In the novel The Adventures of Huckleberry Finn, the author presents us with two individuals on the run from the law in order to achieve the goal that so many of us strive for throughout our lives: freedom. They each have a different reason for seeking this illustrious treasure, but in the end, their common goal brings them together and helps them to forge a bond more powerful than steel, leading them through the thick and the thin.

The first of these two characters is the individual for whom the novel is named, Huckleberry (“Huck” for short) Finn. Huck is a young man whom of which has never experienced freedom to its fullest extent, nor love, and has a yearning for both of these precious things. As such, he goes on the run, originally seeking to find himself, and therefore, find freedom within the person that is Huck Finn.

Jim has a noble goal in mind as well: he desires freedom from the oppression of slavery, and to ultimately free his enslaved family. As such, when he hears that he is going to be sold down to another state, he immediately panics, and decides to take it as an opportunity to go out on the run and escape slavery for good (Twain, 38). He hopes to ultimately return back in order to free his family.

Jim and Huck have something in common: they both are confined by those that they live with, and need the freedom that they desire to give them a taste of what life truly is. Miss Watson and Huck’s father both actively hold Huck back, while Jim is literally a slave, and forced to do the bidding of Miss Watson. However, they also differ in the fact that Huck running away for his freedom is far less dangerous than Jim running away, as Jim will most likely die if he is captured again.

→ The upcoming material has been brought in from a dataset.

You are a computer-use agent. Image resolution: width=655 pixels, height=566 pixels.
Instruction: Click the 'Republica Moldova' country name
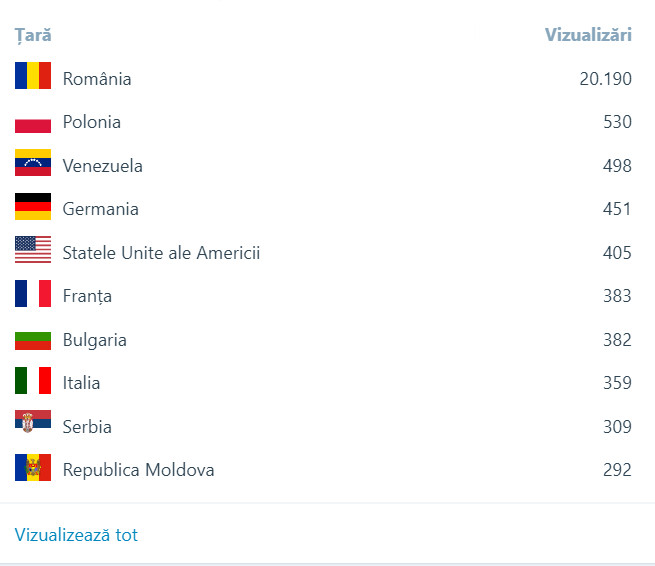pyautogui.click(x=138, y=470)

While they’re gone, they experience many adventures, and overall, their so-called “lighting out for the territory” sounds as if it went quite well. Huck and Jim both escape their oppression, and in the end, their adventures gave them the freedom they needed. It should seem that Twain was attempting to convey to the readers by their success that life is short, and that we need to do all that we can with it, as Huck and Jim did in their excursions throughout the South.


Sources Cited

Twain, Mark. The Adventures of Huckleberry Finn. p. 38.